** TASK REQUIREMENTS **
Nothing in the records may change when you print them out again.

[Pixel coordinate grounding data]
*** Begin section ***

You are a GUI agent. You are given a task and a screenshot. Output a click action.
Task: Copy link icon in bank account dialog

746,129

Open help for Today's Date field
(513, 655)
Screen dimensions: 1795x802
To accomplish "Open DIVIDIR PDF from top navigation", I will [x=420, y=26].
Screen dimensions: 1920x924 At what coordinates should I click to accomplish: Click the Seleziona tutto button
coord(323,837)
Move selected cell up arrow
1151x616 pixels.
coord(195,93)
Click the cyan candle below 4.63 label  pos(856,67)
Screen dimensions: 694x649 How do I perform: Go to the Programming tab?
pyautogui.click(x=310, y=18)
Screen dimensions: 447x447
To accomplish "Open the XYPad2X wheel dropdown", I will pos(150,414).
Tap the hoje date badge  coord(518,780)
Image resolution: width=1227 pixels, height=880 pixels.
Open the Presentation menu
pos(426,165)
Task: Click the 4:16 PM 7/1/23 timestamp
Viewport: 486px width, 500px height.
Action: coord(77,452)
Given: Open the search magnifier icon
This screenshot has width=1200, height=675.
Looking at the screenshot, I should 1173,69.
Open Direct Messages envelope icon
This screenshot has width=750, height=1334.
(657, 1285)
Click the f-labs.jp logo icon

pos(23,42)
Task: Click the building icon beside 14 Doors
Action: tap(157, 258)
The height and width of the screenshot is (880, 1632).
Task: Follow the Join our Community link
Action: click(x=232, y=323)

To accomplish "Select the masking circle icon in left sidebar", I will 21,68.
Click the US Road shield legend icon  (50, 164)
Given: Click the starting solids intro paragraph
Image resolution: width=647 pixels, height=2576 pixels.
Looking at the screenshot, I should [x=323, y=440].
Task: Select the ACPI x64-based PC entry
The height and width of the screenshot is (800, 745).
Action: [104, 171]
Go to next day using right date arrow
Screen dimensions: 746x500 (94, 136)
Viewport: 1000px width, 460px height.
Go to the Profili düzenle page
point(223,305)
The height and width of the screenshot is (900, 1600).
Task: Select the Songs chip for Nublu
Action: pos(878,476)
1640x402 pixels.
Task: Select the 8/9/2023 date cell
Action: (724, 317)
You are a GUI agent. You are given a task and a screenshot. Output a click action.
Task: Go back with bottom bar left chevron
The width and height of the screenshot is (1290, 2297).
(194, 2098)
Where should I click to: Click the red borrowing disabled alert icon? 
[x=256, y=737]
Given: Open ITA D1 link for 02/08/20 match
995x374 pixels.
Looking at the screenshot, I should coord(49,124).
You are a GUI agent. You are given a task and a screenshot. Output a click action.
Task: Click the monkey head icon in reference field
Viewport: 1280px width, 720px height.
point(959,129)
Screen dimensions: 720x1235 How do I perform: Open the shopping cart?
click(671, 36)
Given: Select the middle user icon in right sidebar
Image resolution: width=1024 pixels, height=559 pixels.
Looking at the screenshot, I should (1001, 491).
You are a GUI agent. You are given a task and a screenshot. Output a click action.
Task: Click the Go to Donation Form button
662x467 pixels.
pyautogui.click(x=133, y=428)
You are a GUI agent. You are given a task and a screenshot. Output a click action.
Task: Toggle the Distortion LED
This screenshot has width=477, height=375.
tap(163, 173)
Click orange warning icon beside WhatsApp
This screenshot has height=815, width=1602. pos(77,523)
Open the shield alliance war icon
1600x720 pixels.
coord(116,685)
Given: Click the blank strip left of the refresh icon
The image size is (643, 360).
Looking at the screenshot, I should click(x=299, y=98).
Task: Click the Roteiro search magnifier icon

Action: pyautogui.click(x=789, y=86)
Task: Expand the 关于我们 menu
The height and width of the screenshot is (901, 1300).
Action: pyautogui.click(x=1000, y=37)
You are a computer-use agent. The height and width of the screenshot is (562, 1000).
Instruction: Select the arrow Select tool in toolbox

*** End section ***

** ANSWER SECTION **
You are a GUI agent. You are given a task and a screenshot. Output a click action.
Task: Copy link icon in bank account dialog

746,129

Open help for Today's Date field
(513, 655)
Screen dimensions: 1795x802
To accomplish "Open DIVIDIR PDF from top navigation", I will [x=420, y=26].
Screen dimensions: 1920x924 At what coordinates should I click to accomplish: Click the Seleziona tutto button
coord(323,837)
Move selected cell up arrow
1151x616 pixels.
coord(195,93)
Click the cyan candle below 4.63 label  pos(856,67)
Screen dimensions: 694x649 How do I perform: Go to the Programming tab?
pyautogui.click(x=310, y=18)
Screen dimensions: 447x447
To accomplish "Open the XYPad2X wheel dropdown", I will pos(150,414).
Tap the hoje date badge  coord(518,780)
Image resolution: width=1227 pixels, height=880 pixels.
Open the Presentation menu
pos(426,165)
Task: Click the 4:16 PM 7/1/23 timestamp
Viewport: 486px width, 500px height.
Action: coord(77,452)
Given: Open the search magnifier icon
This screenshot has width=1200, height=675.
Looking at the screenshot, I should 1173,69.
Open Direct Messages envelope icon
This screenshot has width=750, height=1334.
(657, 1285)
Click the f-labs.jp logo icon

pos(23,42)
Task: Click the building icon beside 14 Doors
Action: tap(157, 258)
The height and width of the screenshot is (880, 1632).
Task: Follow the Join our Community link
Action: click(x=232, y=323)

To accomplish "Select the masking circle icon in left sidebar", I will 21,68.
Click the US Road shield legend icon  (50, 164)
Given: Click the starting solids intro paragraph
Image resolution: width=647 pixels, height=2576 pixels.
Looking at the screenshot, I should [x=323, y=440].
Task: Select the ACPI x64-based PC entry
The height and width of the screenshot is (800, 745).
Action: [104, 171]
Go to next day using right date arrow
Screen dimensions: 746x500 (94, 136)
Viewport: 1000px width, 460px height.
Go to the Profili düzenle page
point(223,305)
The height and width of the screenshot is (900, 1600).
Task: Select the Songs chip for Nublu
Action: pos(878,476)
1640x402 pixels.
Task: Select the 8/9/2023 date cell
Action: (724, 317)
You are a GUI agent. You are given a task and a screenshot. Output a click action.
Task: Go back with bottom bar left chevron
The width and height of the screenshot is (1290, 2297).
(194, 2098)
Where should I click to: Click the red borrowing disabled alert icon? 
[x=256, y=737]
Given: Open ITA D1 link for 02/08/20 match
995x374 pixels.
Looking at the screenshot, I should coord(49,124).
You are a GUI agent. You are given a task and a screenshot. Output a click action.
Task: Click the monkey head icon in reference field
Viewport: 1280px width, 720px height.
point(959,129)
Screen dimensions: 720x1235 How do I perform: Open the shopping cart?
click(671, 36)
Given: Select the middle user icon in right sidebar
Image resolution: width=1024 pixels, height=559 pixels.
Looking at the screenshot, I should (1001, 491).
You are a GUI agent. You are given a task and a screenshot. Output a click action.
Task: Click the Go to Donation Form button
662x467 pixels.
pyautogui.click(x=133, y=428)
You are a GUI agent. You are given a task and a screenshot. Output a click action.
Task: Toggle the Distortion LED
This screenshot has width=477, height=375.
tap(163, 173)
Click orange warning icon beside WhatsApp
This screenshot has height=815, width=1602. pos(77,523)
Open the shield alliance war icon
1600x720 pixels.
coord(116,685)
Given: Click the blank strip left of the refresh icon
The image size is (643, 360).
Looking at the screenshot, I should click(x=299, y=98).
Task: Click the Roteiro search magnifier icon

Action: pyautogui.click(x=789, y=86)
Task: Expand the 关于我们 menu
The height and width of the screenshot is (901, 1300).
Action: pyautogui.click(x=1000, y=37)
You are a computer-use agent. The height and width of the screenshot is (562, 1000).
Instruction: Select the arrow Select tool in toolbox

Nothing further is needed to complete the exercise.